Beispiel 8: Proteomanalyse zur Bestimmung der Wirkungsweise
[000143] Um zu analysieren, ob DS50 die gleiche Wirkungsweise wie bereits gut charakterisierte EF-Tu-Inhibitoren hat, wurden weitere vergleichende Proteomanalysen durchgeführt. Die bisher am besten untersuchten EF-Tu angreifenden Antibiotika sind die Thiazolylpeptide Nocathiacin I und GE2270 A sowie das strukturell nicht verwandte Kirromycin. Nocathiacin I bindet an das Ribosom und hemmt die GTP-Hydrolyse von EF-Tu und auch anderer GTP-abhängiger Translationsfaktoren40. GE2270 A hemmt die Bindung von EF-Tu an Phe-tRNAphe 41 und die Bildung eines Komplexes von Kirromycin mit EF- Tu*GDP*aatRNA blockiert die Ablösung des Elongationsfaktors vom Ribosom42.
[000144] Die Proteomanalysen wurden wie oben beschrieben durchgeführt. Die Proteomantwort auf DS50 wurde mit der Antwort auf Antibiotika verglichen, von denen bekannt ist, dass sie die EF-Tu- Aktivität beeinträchtigen (Abbildung 13). DS50, Nocathiacin I, GE2270 A und Kirromycin zeigen sehr unterschiedliche Proteomprofüe, was die unterschiedlichen Wirkweisen reflektiert. Nach Behandlung mit Nocathiacin I sinkt die Proteinbiosynthese auf -15% (Daten nicht gezeigt) im Vergleich zu Kontrollbedingungen und es werden viele ribosomale Proteine und Elongationsfaktoren, wie EF-Tu (TufA) und EF-G (FusA) hochreguliert. Als Reaktion auf GE2270 A ist die Proteinbiosynthese auf -65% reduziert und nur wenige Markerproteine werden hochreguliert, von denen nur das Enzym QueF mit der Translation verbunden ist. Die Proteinbiosynthese wurde durch Kirromycin nicht beeinträchtigt und das Proteomprofü zeigt hauptsächlich die Induktion von Proteinen, die an der Protein-Qualitätskontrolle beteiligt sind, wie die Chaperone DnaK und GrpE- oder die Protease-Untereinheiten ClpC und ClpP.

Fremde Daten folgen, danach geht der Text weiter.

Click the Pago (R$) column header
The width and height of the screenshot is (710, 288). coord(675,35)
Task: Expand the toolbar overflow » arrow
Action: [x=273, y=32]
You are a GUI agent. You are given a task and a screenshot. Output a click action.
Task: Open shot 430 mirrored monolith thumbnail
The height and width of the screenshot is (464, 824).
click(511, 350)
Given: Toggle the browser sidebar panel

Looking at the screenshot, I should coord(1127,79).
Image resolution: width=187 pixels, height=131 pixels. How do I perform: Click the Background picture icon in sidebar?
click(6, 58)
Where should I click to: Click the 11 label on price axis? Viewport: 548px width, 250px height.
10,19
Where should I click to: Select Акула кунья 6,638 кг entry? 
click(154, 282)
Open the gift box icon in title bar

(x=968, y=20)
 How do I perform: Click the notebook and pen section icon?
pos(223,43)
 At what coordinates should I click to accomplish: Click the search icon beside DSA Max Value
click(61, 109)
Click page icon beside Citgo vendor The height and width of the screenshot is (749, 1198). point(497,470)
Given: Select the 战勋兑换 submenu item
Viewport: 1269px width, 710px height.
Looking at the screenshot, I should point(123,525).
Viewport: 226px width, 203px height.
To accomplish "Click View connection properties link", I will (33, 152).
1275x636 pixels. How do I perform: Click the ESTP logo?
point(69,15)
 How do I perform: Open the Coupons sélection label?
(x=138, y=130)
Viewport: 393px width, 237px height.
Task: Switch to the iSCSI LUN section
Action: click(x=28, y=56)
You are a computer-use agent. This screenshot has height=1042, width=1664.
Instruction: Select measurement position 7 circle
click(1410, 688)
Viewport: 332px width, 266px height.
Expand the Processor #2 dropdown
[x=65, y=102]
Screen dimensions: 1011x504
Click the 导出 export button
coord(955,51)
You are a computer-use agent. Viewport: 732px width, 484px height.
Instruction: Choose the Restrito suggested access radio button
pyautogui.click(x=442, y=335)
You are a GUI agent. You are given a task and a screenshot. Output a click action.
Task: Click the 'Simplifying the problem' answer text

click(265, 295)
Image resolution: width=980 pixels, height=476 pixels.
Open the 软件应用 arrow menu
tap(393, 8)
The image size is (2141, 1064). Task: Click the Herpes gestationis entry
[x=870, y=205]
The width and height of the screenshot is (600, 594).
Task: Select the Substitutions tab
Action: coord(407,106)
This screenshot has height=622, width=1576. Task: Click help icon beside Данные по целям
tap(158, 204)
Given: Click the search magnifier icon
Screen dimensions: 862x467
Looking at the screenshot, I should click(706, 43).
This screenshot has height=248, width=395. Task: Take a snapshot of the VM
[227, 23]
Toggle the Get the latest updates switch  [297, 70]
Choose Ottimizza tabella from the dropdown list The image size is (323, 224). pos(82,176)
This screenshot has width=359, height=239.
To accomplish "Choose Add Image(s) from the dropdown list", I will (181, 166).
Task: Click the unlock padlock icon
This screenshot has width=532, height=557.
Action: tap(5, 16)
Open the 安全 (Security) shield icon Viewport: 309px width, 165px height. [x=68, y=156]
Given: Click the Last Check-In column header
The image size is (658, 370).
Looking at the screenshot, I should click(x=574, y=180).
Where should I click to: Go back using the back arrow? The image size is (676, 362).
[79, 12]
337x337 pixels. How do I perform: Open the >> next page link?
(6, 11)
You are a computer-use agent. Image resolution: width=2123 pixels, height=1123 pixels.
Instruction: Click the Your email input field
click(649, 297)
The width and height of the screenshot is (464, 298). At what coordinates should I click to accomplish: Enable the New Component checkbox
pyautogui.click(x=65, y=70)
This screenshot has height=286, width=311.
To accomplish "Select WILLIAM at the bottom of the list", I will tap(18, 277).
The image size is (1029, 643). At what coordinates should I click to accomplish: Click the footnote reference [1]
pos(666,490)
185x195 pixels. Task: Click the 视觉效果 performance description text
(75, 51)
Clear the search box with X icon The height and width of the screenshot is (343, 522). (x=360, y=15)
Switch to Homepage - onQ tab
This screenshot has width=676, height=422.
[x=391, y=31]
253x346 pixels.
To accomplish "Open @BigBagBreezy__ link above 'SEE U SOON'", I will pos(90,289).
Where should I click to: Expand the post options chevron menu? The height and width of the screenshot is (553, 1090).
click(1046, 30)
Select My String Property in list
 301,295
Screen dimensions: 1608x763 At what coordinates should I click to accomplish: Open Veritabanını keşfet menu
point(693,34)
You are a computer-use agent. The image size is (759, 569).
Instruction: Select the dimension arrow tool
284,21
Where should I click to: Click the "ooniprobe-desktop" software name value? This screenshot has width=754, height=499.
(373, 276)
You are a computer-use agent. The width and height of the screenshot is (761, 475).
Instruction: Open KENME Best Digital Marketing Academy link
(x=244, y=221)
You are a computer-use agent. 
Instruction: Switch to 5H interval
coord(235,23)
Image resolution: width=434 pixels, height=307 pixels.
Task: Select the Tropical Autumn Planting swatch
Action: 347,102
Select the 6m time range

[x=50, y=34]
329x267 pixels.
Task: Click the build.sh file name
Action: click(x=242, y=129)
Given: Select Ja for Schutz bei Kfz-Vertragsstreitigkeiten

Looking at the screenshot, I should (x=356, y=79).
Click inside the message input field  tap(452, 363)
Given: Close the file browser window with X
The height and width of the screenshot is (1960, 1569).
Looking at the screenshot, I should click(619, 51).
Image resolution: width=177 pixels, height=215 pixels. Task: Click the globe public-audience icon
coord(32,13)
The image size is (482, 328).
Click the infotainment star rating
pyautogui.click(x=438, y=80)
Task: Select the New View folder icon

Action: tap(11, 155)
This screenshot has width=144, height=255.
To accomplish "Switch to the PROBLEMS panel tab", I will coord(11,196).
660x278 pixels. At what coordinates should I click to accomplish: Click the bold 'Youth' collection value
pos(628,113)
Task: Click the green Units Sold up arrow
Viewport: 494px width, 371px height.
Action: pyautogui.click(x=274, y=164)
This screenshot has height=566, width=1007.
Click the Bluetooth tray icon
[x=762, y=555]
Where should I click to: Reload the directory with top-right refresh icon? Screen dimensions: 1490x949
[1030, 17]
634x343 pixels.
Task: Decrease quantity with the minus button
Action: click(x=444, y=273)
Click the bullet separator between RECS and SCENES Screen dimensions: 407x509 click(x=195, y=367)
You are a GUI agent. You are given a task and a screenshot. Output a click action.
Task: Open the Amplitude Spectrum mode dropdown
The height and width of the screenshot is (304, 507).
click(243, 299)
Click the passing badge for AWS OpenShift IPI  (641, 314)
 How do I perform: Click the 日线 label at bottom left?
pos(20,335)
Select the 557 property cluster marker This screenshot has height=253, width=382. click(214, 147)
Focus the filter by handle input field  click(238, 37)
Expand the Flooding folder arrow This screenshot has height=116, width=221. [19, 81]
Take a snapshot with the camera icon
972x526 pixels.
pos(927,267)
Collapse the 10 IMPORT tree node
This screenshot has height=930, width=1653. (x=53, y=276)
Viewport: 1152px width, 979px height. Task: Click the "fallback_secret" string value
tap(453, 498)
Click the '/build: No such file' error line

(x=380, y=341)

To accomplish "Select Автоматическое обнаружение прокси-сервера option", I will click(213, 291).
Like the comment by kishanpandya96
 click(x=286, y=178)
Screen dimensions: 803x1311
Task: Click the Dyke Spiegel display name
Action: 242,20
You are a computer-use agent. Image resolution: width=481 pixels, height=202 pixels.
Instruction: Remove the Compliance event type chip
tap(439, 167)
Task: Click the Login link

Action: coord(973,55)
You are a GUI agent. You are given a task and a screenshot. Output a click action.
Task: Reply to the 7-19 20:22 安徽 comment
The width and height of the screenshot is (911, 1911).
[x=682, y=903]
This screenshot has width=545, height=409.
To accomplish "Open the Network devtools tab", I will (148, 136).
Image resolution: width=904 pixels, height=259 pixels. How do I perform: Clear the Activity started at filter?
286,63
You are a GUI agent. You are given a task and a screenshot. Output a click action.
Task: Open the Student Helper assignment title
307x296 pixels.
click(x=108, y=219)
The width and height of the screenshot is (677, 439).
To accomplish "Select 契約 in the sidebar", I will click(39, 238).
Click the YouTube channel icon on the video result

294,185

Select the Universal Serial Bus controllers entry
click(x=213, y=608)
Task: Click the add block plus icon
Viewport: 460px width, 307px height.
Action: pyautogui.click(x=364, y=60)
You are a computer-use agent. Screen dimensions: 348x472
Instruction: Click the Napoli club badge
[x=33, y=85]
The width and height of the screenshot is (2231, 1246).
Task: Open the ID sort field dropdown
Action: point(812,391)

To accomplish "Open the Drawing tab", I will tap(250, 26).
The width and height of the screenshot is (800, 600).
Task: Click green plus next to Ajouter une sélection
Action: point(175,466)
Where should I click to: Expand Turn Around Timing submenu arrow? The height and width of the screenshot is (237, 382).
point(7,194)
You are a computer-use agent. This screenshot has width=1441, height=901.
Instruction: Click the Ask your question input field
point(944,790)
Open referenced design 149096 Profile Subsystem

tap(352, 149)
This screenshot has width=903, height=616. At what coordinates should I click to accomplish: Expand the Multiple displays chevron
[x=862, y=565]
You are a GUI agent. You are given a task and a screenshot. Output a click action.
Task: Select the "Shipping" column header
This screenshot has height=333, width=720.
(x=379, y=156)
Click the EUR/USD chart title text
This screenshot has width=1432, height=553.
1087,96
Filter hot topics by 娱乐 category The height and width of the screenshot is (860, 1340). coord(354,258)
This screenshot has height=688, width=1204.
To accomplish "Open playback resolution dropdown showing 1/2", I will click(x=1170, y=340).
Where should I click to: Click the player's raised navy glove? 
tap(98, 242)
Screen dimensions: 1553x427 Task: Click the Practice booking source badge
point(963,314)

[000145] Die Behandlung von B. subtilis mit DS50 reduziert die Proteinbiosynthese auf -67% und 21 Markerproteine werden induziert. Wie Kirromycin induziert DS50 Markerproteine, die für die Protein-Qualitätskontrolle erforderlich sind, aber die induzierten Proteine sind unterschiedlich und umfassen das Chaperonsystem GroESL und die Proteaseuntereinheiten ClpY und ClpP. Insgesamt stimmt das Proteomprofü von DS50 nicht mit denen der Referenz -Antibiotika überein, was darauf hinweist, dass die Wirkungsweise unterschiedlich ist. Darüber hinaus führt nur DS50-Behandlung zur Induktion von PspA, einem Marker-Protein für Membranstress und YuaE, das als Antwort auf Membran-aktive Antibiotika hochreguliert wird. Darüber hinaus hat DS50 lytische Effekte auf B. subtilis Zellen in höheren Konzentrationen (Daten nicht gezeigt).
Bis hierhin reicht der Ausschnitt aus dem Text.